Find the values of $m$ in the 2nd degree equation $mx^2-2(m-1)x-m-1=0$ so that it has only one root between $-1$ and $2$.
Like in this almost identical question there are two ways to solve this, one is acknowledging that $f(-1)f(2) \lt 0$, the other applying the theorems for the two possible scenarios $x_1 \lt -1 \lt x_2 \lt 2$ and $-1 \lt x_1 \lt 2 \lt x_2$.

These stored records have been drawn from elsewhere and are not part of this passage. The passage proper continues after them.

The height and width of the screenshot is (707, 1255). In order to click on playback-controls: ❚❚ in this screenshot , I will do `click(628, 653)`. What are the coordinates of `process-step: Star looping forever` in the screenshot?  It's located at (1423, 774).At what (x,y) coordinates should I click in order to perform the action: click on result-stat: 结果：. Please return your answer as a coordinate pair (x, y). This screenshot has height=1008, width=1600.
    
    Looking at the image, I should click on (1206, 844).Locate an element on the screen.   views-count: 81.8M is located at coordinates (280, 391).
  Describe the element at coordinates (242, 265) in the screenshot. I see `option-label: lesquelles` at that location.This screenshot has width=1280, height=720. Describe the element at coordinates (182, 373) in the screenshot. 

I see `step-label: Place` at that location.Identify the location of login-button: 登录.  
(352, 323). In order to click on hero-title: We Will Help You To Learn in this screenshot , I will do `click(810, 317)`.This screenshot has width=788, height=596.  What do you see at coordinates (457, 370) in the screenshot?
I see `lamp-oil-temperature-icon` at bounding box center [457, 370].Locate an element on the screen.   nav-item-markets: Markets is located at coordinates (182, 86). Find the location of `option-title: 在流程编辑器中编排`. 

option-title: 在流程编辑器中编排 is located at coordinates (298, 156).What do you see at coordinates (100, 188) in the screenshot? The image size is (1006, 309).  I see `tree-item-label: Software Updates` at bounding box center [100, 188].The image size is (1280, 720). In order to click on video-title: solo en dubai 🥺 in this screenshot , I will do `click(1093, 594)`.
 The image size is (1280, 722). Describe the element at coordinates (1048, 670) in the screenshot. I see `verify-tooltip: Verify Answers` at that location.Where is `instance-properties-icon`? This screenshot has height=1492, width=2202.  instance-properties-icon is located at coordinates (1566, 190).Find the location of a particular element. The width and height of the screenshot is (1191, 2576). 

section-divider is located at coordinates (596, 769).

Doing $f(-1)f(2)<0$, we have: $ \begin{align*} \left(m(-1)^2-2(m-1)(-1)-m-1\right)\left(m2^2-2(m-1)2-m-1\right)&\lt0\\\ (2m-3)(-m+3) & \lt 0 \\\ -2m^2+9m-9 & \lt 0 \\\ m \lt \frac{3}{2} \quad \vee \quad m \gt 3 \end{align*} $
The thing is that this answer is wrong since the correct one is $m \lt \frac{3}{2} \quad \wedge \quad m \neq 0 \quad \vee \quad m \gt 3$. How do I get to know and not only verify that $m \neq 0$ what did I do wrong?
Using the theorems in the scenarios I.$ \quad x_1 \lt -1 \lt x_2 \lt 2$ and II.$ \quad -1 \lt x_1 \lt 2 \lt x_2$, we have:
I. $x_1 \lt -1 \lt x_2 \lt 2 \implies \Bigl(af(-1) \lt 0\Bigr) \wedge \Bigl(af(2) \gt 0\Bigr) \wedge \Bigl(\Delta \gt 0 \Bigr)\wedge \Bigl( \frac{S}{2} \lt 2\Bigr).$
II. $ -1 \lt x_1 \lt 2 \lt x_2 \implies \Bigl( af(-1) \gt 0\Bigr)\wedge\Bigl( af(2) \lt 0\Bigr) \wedge \Bigl(\Delta \gt 0 \Bigr) \wedge\Bigl(\frac{S}{2} \gt -1 \Bigr)$
So both I and II have the condition $\Delta \gt 0$ in common. \begin{align*} \Delta \gt 0 &\implies [-2(m-1)]^2-4m(-m-1) \gt 0\\\ &\implies 8m^2-4m+4 \gt 0 \\\ \end{align*}
The problem is that the $\Delta$ from the equation $8m^2-4m+4=0$ is negative. $\Delta = b^2-4ac = (-4)^2-4(8)(4) \lt 0 \implies \nexists m$ such that $8m^2-4m+4=0 \implies \nexists m$ such that $[-2(m-1)]^2-4m(-m-1) \gt 0$. So doesn't matter what the others conditions says in I (or in II), intersecting them all will give an empty set. And therefore I $\cup$ II will give $\emptyset$.
So I am doing it wrong both ways. Any thoughts on that?